• Direction: Copy the lines of the records below verbatim, beginning at the line that contains "Task: Click down" and stopping after the line that contains "click(768, 430)".

(Rows from a dataset)
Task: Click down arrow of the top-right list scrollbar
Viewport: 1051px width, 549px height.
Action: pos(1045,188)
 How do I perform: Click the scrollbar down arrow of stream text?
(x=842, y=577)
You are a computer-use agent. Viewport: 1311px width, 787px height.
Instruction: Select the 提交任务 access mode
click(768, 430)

---

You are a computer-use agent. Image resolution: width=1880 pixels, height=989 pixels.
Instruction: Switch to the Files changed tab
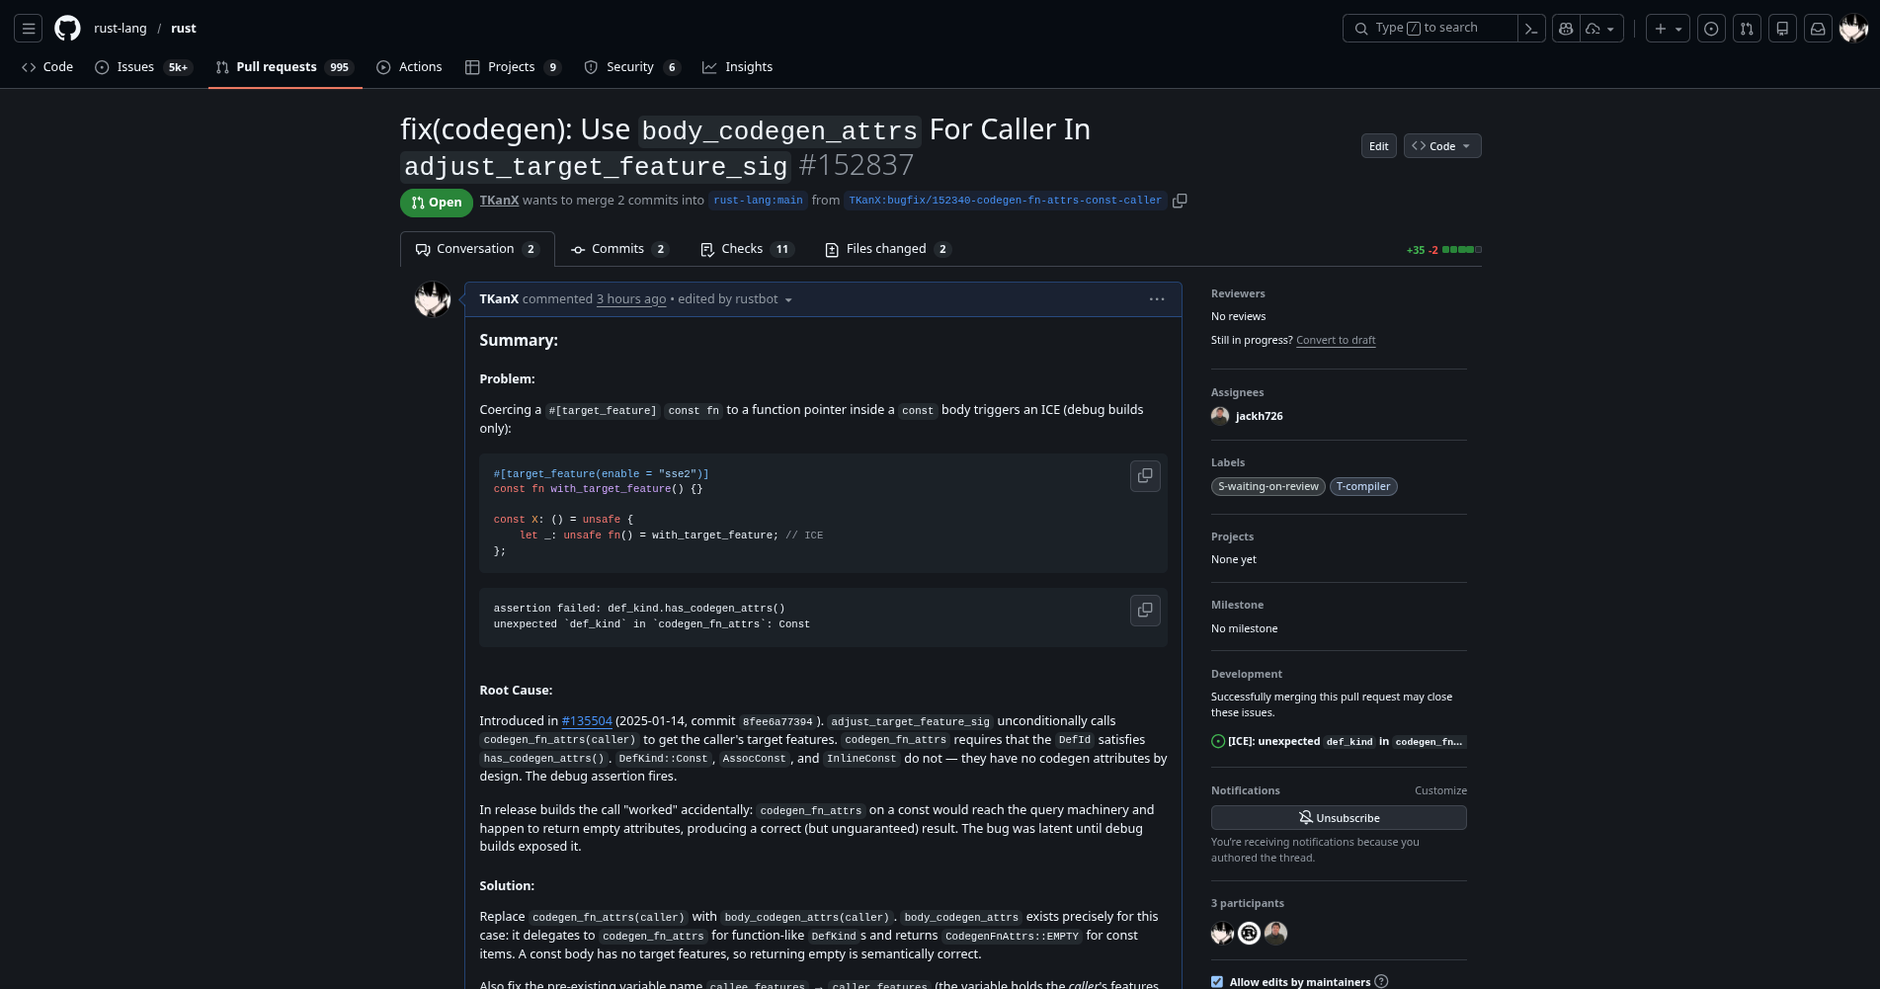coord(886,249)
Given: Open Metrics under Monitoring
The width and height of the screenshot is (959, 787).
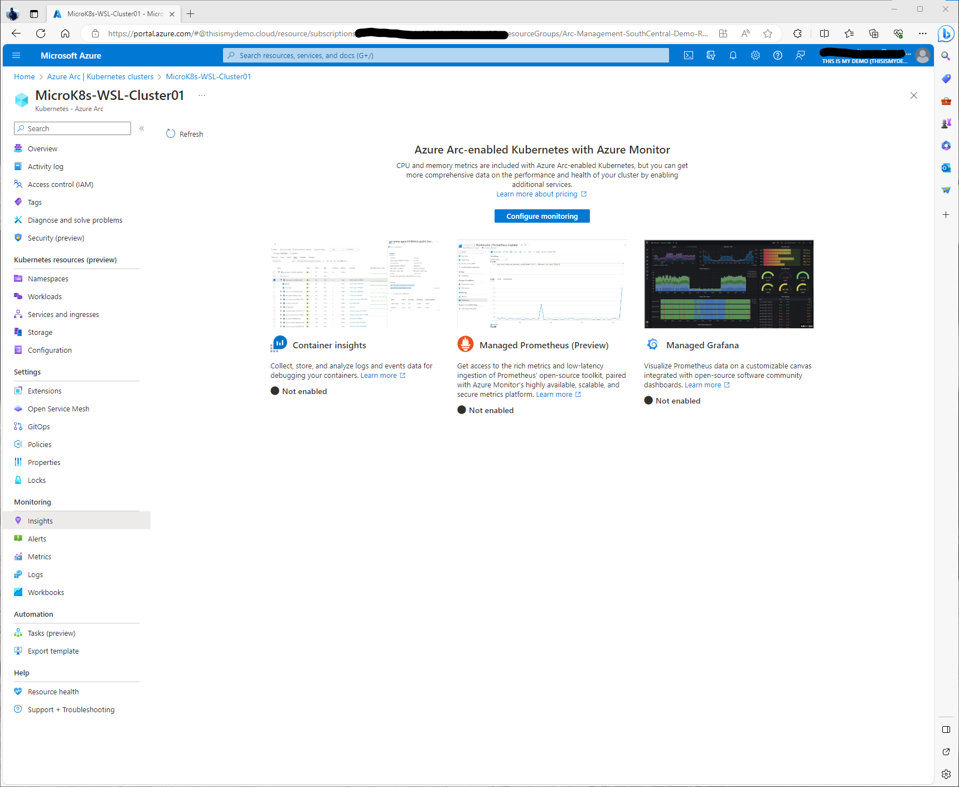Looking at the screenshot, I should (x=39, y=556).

• Output:
Task: Click down arrow of the top-right list scrollbar
Viewport: 1051px width, 549px height.
Action: pos(1045,188)
 How do I perform: Click the scrollbar down arrow of stream text?
(x=842, y=577)
You are a computer-use agent. Viewport: 1311px width, 787px height.
Instruction: Select the 提交任务 access mode
click(768, 430)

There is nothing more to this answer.